Hauber, the Harley Jones Van Cleave Professor of Host-Parasite Interactions, is a neuroethologist, behavioral ecologist and comparative psychologist whose work focuses on the evolution of recognition systems in birds. He is a professor in the Beckman Institute for Advanced Science and Technology, the Carl R. Woese Institute for Genomic Biology, and the Illinois State Natural History Survey at the U. of I. He is a fellow of the American Ornithological Society and the Animal Behavior Society.
Heath studies the evolution of mutualistic relationships in biology, with a special focus on the beneficial exchanges between plants and microorganisms. Her expertise is in the interactions between legumes and their symbiotic, nitrogen-fixing bacteria in the soil. Heath is an affiliate of the Carl R. Woese Institute for Genomic Biology and of microbiology at the U. of I.
Irudayaraj, the Founder Professor in Bioengineering, works to develop biosensors and nanotechnology that aid human health and biosecurity. This work extends to smart therapeutics, point-of-care diagnostic aids and super-resolution microscopy and spectroscopy tools to aid in understanding, treating and preventing disease. He is a fellow of the Royal Chemical Society.
Konigsberg specializes in developing and improving methods, standards and tools for assessing age, sex and other characteristics from present-day and prehistoric human skeletal and dental remains for application in forensic and archaeological contexts.
Malhi’s research involves partnering with North American Indigenous communities on studies that analyze genomic variation to infer their evolutionary histories, including the effects of European colonization. He has campus affiliations in the U. of I. School of Integrative Biology, American Indian Studies and in the Carl R. Woese Institute for Genomic Biology.
Padua, a Donald Biggar Willett Professor Emeritus in Engineering, has devoted much of his career to the study of languages, tools and compilers for parallel computing. This includes work on autotuning, high-level notations for parallel programming, compiler evaluation and the efficient implementation of scripting languages.
Sivapalan’s research focuses on understanding variability in rainfall-runoff processes across scales, places and time by exploring the interactions between climate, soil, vegetation and topography. A key focus is on increasing the reliability of predictions to address critical water-management challenges. He is a fellow of the American Geophysical Union.

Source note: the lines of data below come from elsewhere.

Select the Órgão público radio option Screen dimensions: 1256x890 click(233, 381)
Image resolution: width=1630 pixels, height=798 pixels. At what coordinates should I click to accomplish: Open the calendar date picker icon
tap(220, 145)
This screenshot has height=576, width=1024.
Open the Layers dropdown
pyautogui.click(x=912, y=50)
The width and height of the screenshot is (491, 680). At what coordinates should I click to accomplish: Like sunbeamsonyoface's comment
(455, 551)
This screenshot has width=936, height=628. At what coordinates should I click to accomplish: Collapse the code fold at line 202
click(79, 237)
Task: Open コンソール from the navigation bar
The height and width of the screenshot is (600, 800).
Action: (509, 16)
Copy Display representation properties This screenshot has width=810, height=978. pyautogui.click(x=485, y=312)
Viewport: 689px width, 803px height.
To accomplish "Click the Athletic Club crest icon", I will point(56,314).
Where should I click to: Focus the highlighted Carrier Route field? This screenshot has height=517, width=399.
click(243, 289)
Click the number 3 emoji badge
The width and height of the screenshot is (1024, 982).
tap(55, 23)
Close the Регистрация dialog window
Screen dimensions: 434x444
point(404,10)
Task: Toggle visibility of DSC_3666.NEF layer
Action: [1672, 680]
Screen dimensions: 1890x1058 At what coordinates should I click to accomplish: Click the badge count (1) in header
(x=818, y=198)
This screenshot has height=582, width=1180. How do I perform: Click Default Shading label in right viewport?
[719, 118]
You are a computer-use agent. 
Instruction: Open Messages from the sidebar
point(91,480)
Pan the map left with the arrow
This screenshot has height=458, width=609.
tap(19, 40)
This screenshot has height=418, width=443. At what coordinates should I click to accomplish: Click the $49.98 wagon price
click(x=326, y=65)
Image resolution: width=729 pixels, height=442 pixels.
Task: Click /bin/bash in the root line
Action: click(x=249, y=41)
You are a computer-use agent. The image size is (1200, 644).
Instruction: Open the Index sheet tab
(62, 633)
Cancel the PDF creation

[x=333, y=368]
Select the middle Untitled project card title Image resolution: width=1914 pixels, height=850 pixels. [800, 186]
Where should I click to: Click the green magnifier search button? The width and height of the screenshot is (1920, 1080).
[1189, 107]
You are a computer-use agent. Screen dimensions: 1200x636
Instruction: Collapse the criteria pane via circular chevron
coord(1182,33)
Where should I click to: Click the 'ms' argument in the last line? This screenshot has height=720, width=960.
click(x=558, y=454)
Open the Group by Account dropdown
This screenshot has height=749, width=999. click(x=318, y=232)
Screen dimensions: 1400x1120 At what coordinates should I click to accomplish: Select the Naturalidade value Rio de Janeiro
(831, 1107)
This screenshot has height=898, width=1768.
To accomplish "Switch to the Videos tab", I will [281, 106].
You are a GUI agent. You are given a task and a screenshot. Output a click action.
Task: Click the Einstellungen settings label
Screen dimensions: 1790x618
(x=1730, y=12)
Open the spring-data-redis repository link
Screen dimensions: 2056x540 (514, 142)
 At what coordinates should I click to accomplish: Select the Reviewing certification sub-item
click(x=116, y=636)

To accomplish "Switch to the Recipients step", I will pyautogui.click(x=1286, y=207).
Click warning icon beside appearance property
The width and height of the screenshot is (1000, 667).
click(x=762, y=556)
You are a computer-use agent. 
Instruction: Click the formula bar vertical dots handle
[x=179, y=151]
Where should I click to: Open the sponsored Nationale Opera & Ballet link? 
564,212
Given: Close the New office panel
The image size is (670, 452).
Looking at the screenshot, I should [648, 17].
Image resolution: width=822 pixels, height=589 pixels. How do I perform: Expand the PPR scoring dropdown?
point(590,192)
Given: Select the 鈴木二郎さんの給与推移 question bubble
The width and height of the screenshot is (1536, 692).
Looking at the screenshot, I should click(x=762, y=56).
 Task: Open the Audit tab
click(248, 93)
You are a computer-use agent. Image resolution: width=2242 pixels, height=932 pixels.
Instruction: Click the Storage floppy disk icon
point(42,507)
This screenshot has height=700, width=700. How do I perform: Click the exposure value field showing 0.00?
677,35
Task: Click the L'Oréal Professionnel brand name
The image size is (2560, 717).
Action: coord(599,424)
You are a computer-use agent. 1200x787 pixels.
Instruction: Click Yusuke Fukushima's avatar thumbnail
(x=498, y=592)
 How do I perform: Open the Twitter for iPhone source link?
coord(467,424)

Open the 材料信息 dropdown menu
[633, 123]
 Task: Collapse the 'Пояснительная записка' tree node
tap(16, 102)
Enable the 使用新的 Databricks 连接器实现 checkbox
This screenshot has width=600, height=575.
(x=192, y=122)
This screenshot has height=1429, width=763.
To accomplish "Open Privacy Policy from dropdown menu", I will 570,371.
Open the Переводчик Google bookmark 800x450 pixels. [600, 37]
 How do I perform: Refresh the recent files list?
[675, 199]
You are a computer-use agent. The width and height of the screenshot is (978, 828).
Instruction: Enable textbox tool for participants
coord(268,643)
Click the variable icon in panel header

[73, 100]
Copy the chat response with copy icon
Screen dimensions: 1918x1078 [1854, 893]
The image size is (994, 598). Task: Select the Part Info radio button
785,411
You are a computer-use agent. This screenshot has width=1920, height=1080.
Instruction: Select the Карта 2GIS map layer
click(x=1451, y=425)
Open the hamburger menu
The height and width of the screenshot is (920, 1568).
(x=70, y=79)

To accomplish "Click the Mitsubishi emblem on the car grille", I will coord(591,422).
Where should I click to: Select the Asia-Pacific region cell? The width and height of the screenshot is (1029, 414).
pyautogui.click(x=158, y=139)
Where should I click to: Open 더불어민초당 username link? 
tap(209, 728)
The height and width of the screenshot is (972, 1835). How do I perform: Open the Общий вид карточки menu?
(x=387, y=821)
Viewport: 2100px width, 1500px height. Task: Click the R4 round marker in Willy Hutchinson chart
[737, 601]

Wang’s research interests include geographic information science and systems, advanced cyber infrastructure and cyberGIS, complex environmental and geospatial problems, computational and data sciences, high-performance and distributed computing, and spatial analysis and modeling. He is the department head in geography and geographic information science, with affiliations in computer science, urban and regional planning and the School of Information Sciences at the U. of I.
Warnow is the Grainger Distinguished Chair in Engineering. Her main research focus is on the development of algorithms for statistical estimation problems in computational biology and historical linguistics. She is a fellow of the Association for Computing Machinery and of the International Society for Computational Biology. She was awarded a John S. Guggenheim Fellowship, Radcliffe Institute Fellowship and a David & Lucile Packard Fellowship.